In clinical trials, Lenire produced statistically and clinically significant improvements in tinnitus severity. For people with moderate or worse symptoms, it outperformed sound-only stimulation. Real-world data from a clinical practice study found that about 82 percent of patients with moderate-to-severe tinnitus achieved a clinically meaningful reduction in symptoms after 12 weeks of treatment, with an average drop of nearly 24 points on a standard tinnitus severity scale. Even using a stricter improvement threshold, 71 percent of patients still qualified as responders. Lenire is FDA-cleared and available through audiology clinics, though it’s not yet covered by most insurance plans.

Medications: Limited but Sometimes Helpful

No medication is FDA-approved specifically for tinnitus, but some drugs used off-label show modest benefits. A large analysis of randomized controlled trials found that medications acting on the brain, such as certain antidepressants and anticonvulsants, were associated with greater improvement in tinnitus severity compared to placebo. These aren’t prescribed as standalone tinnitus treatments in most cases. They’re more commonly used when tinnitus coexists with depression, anxiety, or sleep problems, where treating those conditions can reduce the tinnitus burden as well.

Supplements Don’t Work

Ginkgo biloba, melatonin, zinc, and other dietary supplements are widely marketed for tinnitus, but the evidence doesn’t support them. The American Academy of Otolaryngology specifically recommends against using these products for persistent bothersome tinnitus. While isolated studies have shown small effects (zinc, for instance, may help the subset of elderly patients who are actually zinc-deficient), the overall body of evidence is weak and inconsistent. Reviews of ginkgo biloba have reached contradictory conclusions, and no supplement has been shown to reliably outperform a placebo in well-designed trials.

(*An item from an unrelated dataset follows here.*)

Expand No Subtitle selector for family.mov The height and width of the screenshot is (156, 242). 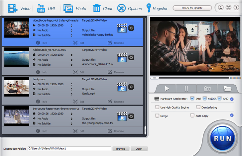pyautogui.click(x=71, y=94)
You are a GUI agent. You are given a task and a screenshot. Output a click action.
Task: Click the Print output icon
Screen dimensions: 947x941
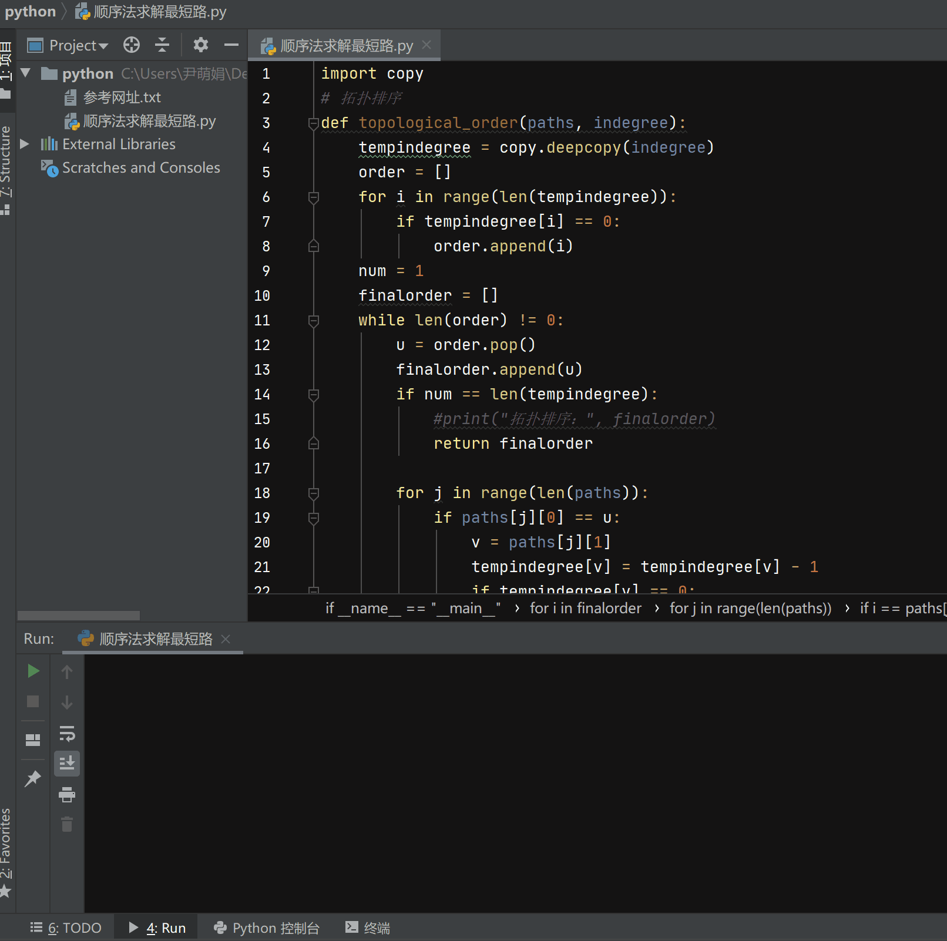(67, 795)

Pulsatile Tinnitus Is Different

If your tinnitus sounds like a rhythmic whooshing or thumping in sync with your heartbeat, you may have pulsatile tinnitus, which has an entirely different set of causes and treatments. Pulsatile tinnitus is often driven by a vascular problem: an abnormal blood vessel near the ear, a narrowed vein in the skull, or an abnormal connection between arteries and veins. Unlike the more common subjective tinnitus, pulsatile tinnitus can frequently be resolved by treating the underlying cause.

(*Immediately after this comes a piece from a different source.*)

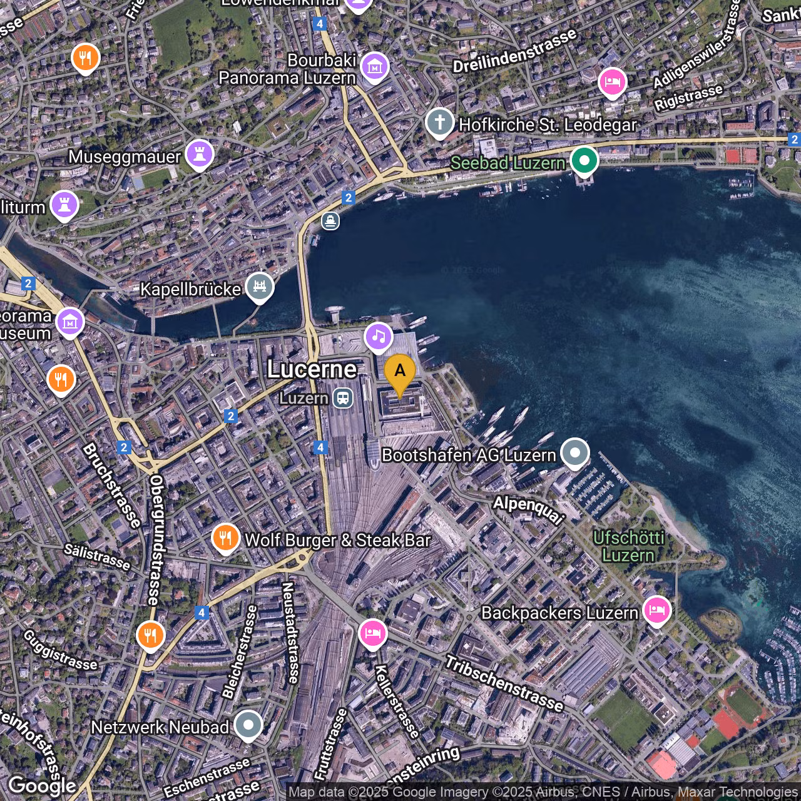Select the Backpackers Luzern hotel marker
The image size is (801, 801).
(656, 610)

Venous sinus stenting, a minimally invasive procedure to widen a narrowed vein, resolves symptoms in many patients, though relapse rates range from 10 to 26 percent. Surgical reconstruction of a dehiscent (thinned) bone near the sigmoid sinus resolves symptoms in about 74 percent of cases. Abnormal small veins near the ear can be closed off with coils, typically with good results and minimal complications. The key step is getting the right imaging to identify the specific vascular cause, which allows your care team to match the treatment to the problem.

What to Avoid

The American Academy of Otolaryngology discourages two treatments that are sometimes still offered. Medications injected through the eardrum have not been shown to improve tinnitus. Transcranial magnetic stimulation, which uses magnetic fields to stimulate the brain through the skull, has also failed to demonstrate benefit in studies. Both carry risks without reliable payoff. Acupuncture falls into a gray zone: there isn’t enough evidence to recommend it, but there also isn’t enough to rule it out entirely.

Combining Treatments Gets Better Results

The most effective approach for most people is a combination. Hearing aids address the hearing loss component. CBT or counseling addresses the emotional and attentional amplification of the sound. Sound therapy or a neuromodulation device works on the auditory circuits themselves. The TRT data makes this point clearly: counseling alone helped only 18 percent of patients, but counseling plus sound therapy helped 83 percent. Tinnitus is a multi-layered problem, and stacking treatments that target different layers tends to produce the best outcomes.